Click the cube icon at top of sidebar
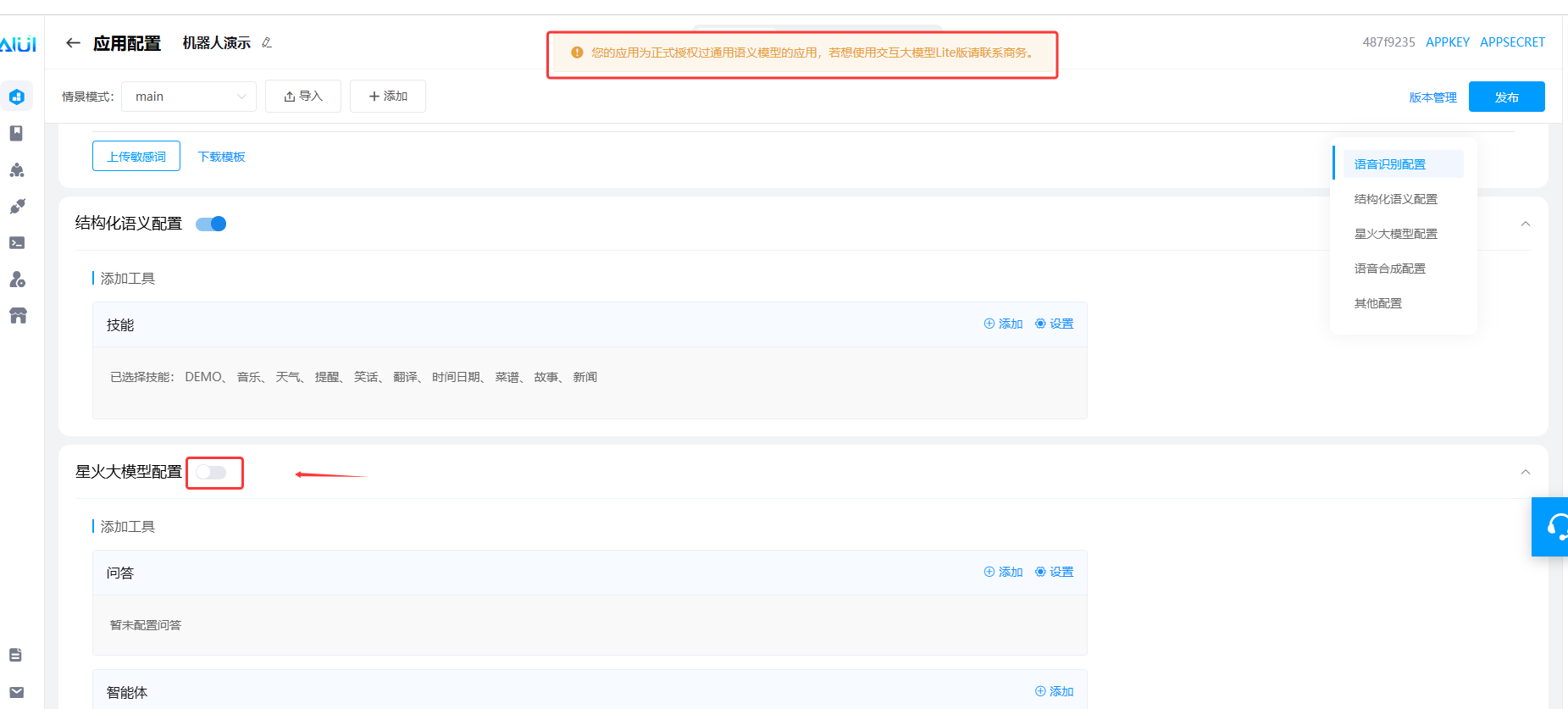 [x=17, y=97]
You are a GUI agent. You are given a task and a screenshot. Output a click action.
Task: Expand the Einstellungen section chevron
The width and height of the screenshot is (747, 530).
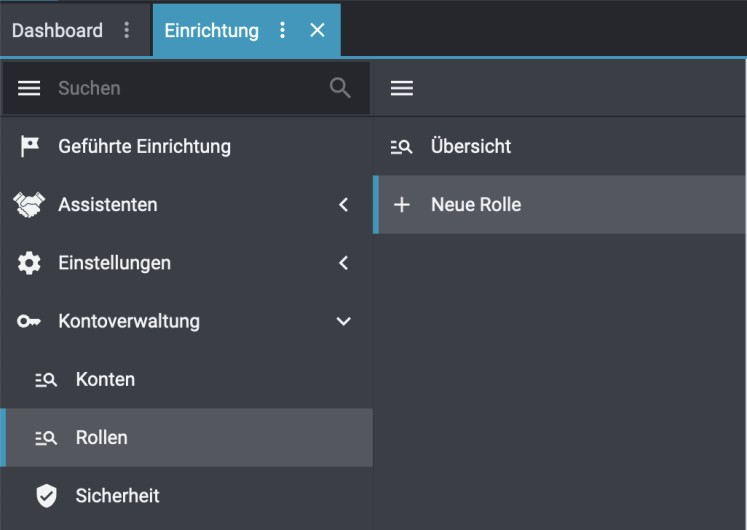[344, 263]
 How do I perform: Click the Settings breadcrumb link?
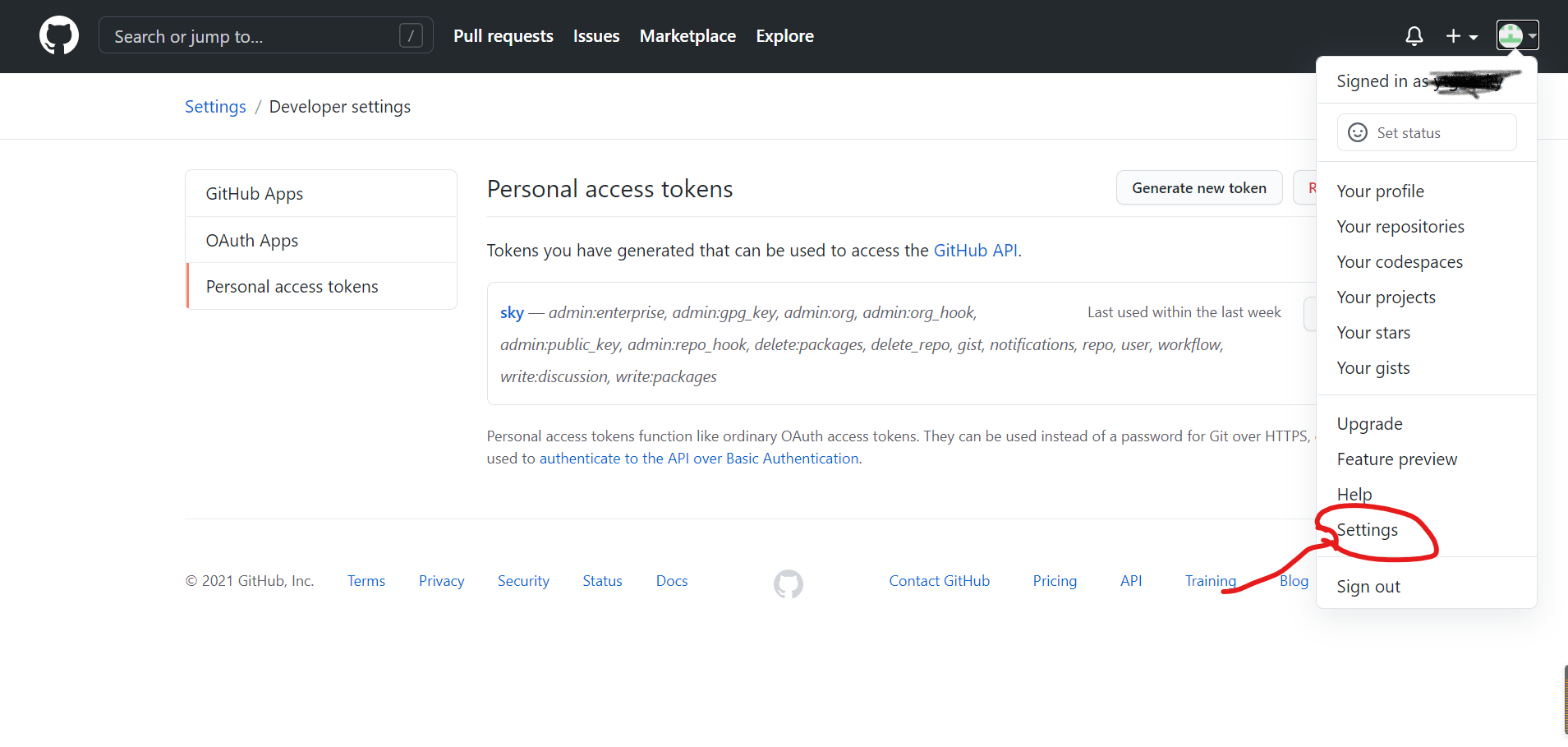click(x=215, y=107)
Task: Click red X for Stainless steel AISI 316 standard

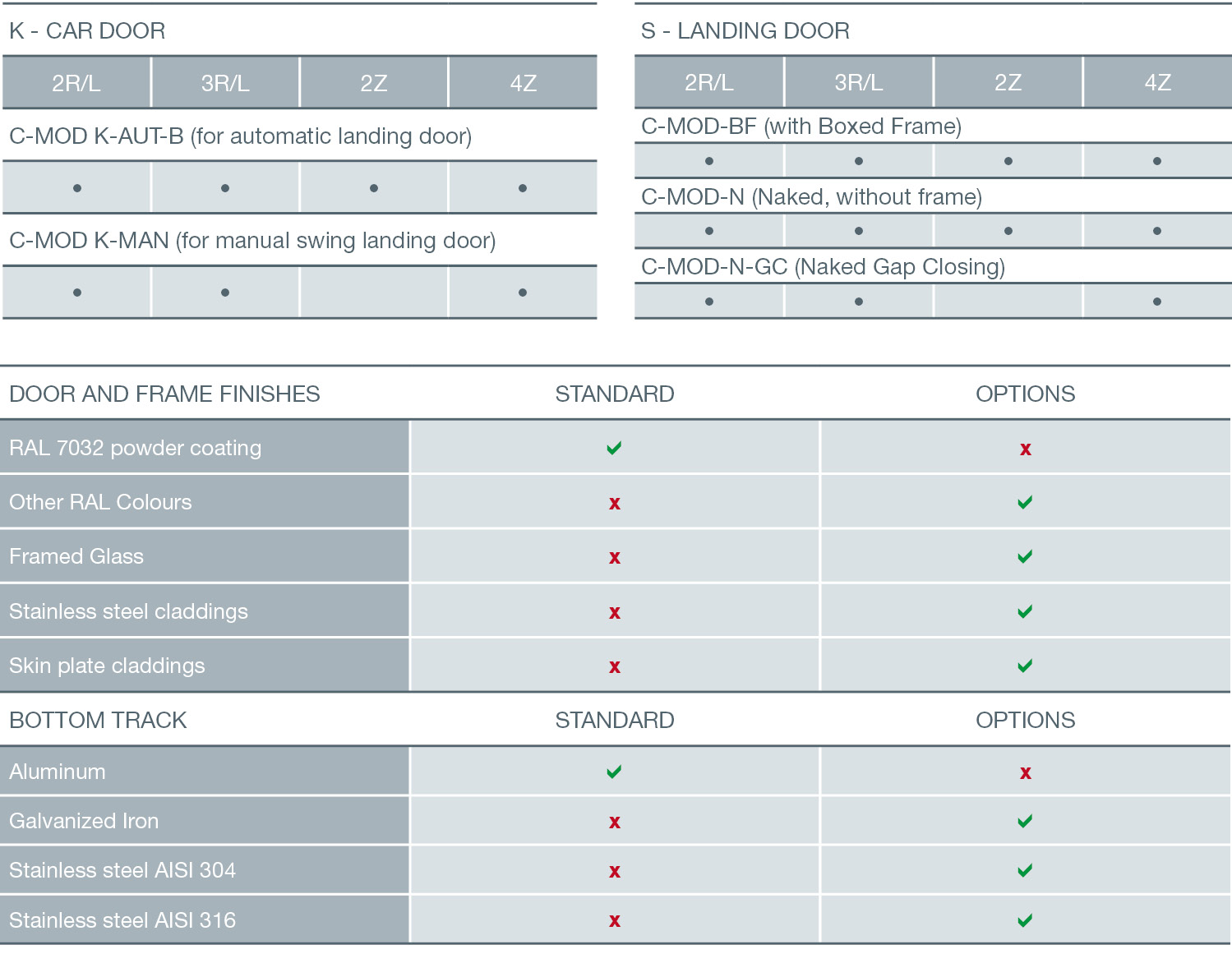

WHAT TO DO =
Can you copy every row above word for word, leaving the pictures out?

EXPECTED ANSWER =
Click the cube icon at top of sidebar
 [x=17, y=97]
You are a GUI agent. You are given a task and a screenshot. Output a click action.
Task: Expand the Einstellungen section chevron
The width and height of the screenshot is (747, 530).
[344, 263]
 How do I perform: Click the Settings breadcrumb link?
click(x=215, y=107)
Task: Click red X for Stainless steel AISI 316 standard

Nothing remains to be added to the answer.